生命保険のタイプと選び方

自分が保険に何を求めるかが保険のポイントです。
以下の保険を契約する目的を決めてから保険を選びましょう。

 

保障する内容は?

保険には多くの種類がありますが、それぞれの保険によって、保障の対象が異なります。詳細な保険の種類・保障対象の説明に関しては、「保険の種類とは、どんなものがあるか知ってますか?」を参照してください。保険を選ぶ際には、亡くなった場合の保障が必要なのか(死亡保険)、けがに伴う入院の際の治療費の保障が必要なのか(傷害保険)、もしくはがんの治療に関する費用の保障が必要なのか(がん保険)など、まず自分が何を保障してもらいたいのかを明確にすることが大切です。

 

保障する期間は?

保障期間は上に述べた保障の対象と同様、それぞれの保険ごとに異なっています。たとえば一口に生命保険や医療保険といっても、その保障が一生涯続くものもある一方で、10年や20年など保障期間が制限されているものもあります。一生涯保障のほうが心強いのは当然ですが、10年、20年といった定期タイプのほうが前者に比べて保険料が安いなど、ご自身の人生設計などとも照らし合わせて考えることが必要になってきます。

 

保障する金額は?

保険によってもしものときの保障金額も異なります。
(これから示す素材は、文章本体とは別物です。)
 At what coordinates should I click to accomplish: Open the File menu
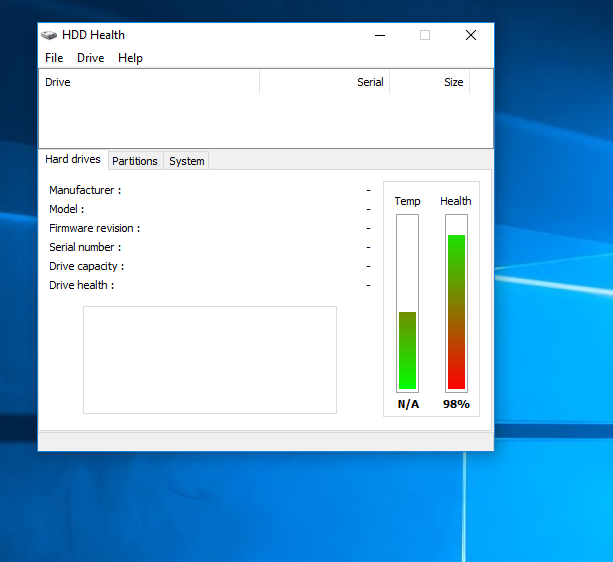(54, 58)
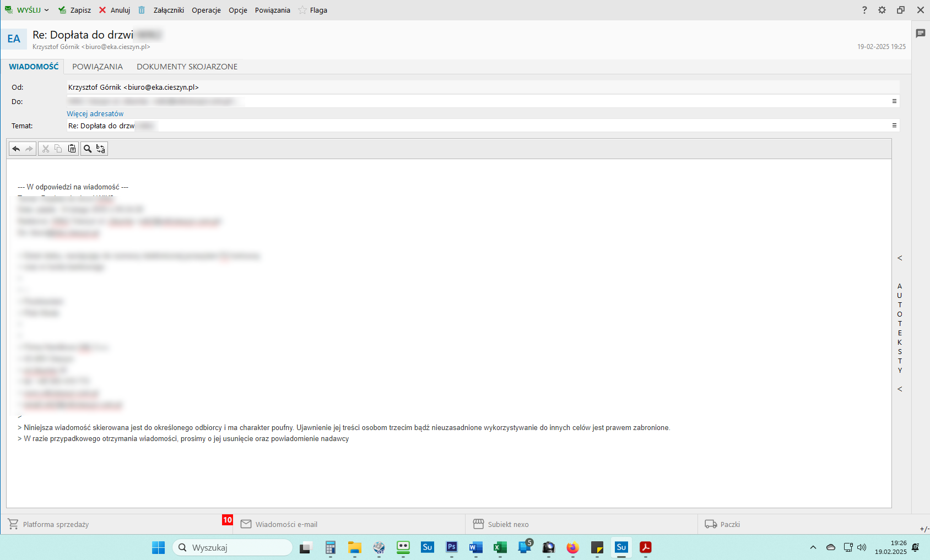Click the Więcej adresatów link
This screenshot has width=930, height=560.
pos(95,113)
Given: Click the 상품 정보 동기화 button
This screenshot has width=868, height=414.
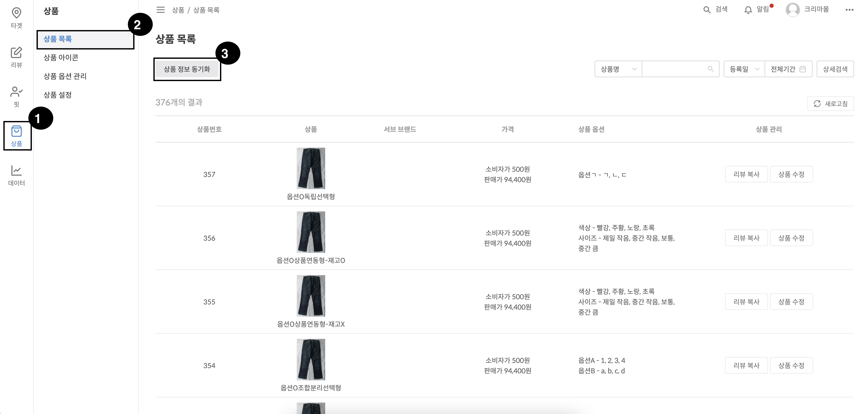Looking at the screenshot, I should 187,69.
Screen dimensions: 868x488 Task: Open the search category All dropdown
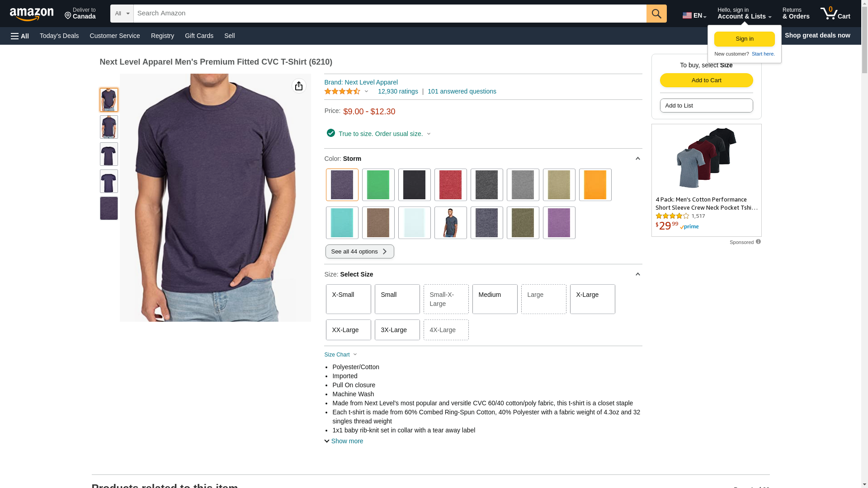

手厚い保障を受けようと思えば保険料もそれに伴って高くなってしまいますから、保険にかける予算や自分がいざというときに求める保障の額を考慮したうえで保険を選ぶことが大切です。

 

保険料は?

たとえば、生命保険の年間の払い込み保険料の平均は、公益財団法人である生命保険文化センターの平成28年度の統計によれば男性で22.8万円、女性では17.4万円となっています。保険に割く予算をあらかじめ明確にしておけば、保険選びはより一層スムーズになるでしょう。

 

支払終了日は?

保険料を支払う期間、すなわち「払込期間」は保険によって異なります。一生涯保険料を払い続けるプランがある一方で、○○歳まで、といったように一定の年齢までに保険料を支払いきってしまうプランもあります。前者のほうが月々の支払額は比較的安くなりますが、定年後も保険料を支払い続けるのはやはり負担が大きくなります。一方の後者は、終身払いに比べて月々の支払額は一般的に高いのですが、長期的に見た払込額の合計は安く設定されていることがほとんどで、それぞれにメリットとデメリットが存在します。

 

返戻額は?

医療保険などのなかには、「貯蓄型」と呼ばれるタイプと「掛け捨て型」という2つのタイプが存在しています。
「貯蓄型」というのは、保険料を一定まで払い込んだ場合に、将来的にそのお金の一部または全部、それ以上(保険のプランや、保険の保障をどの程度受けているかなどにより変動します)が返ってくるというものです。対して、「掛け捨て型」というのは、仮に保険の恩恵にあずかることがないとしても、例えば医療保険の場合は健康なまま年を重ねていったとしても、今述べたようなキャッシュバックのシステムが存在しない、つまり支払った保険金は返ってくることがないタイプの保険を指します。

 

「貯蓄型」のほうが優れているように思えますが、保険料が高くなってしまう、途中で保険を変えたり解約したりしづらいというデメリットも存在します。逆に、保険料が無駄になってしまうため劣っているように思える「掛け捨て型」にも実は保険料が安い、プランがわかりやすいものが多い、などのメリットが存在しているのです。保険選びの際にはこれらのメリット・デメリットを念頭に置き、自分に合ったものを選ぶとよいでしょう。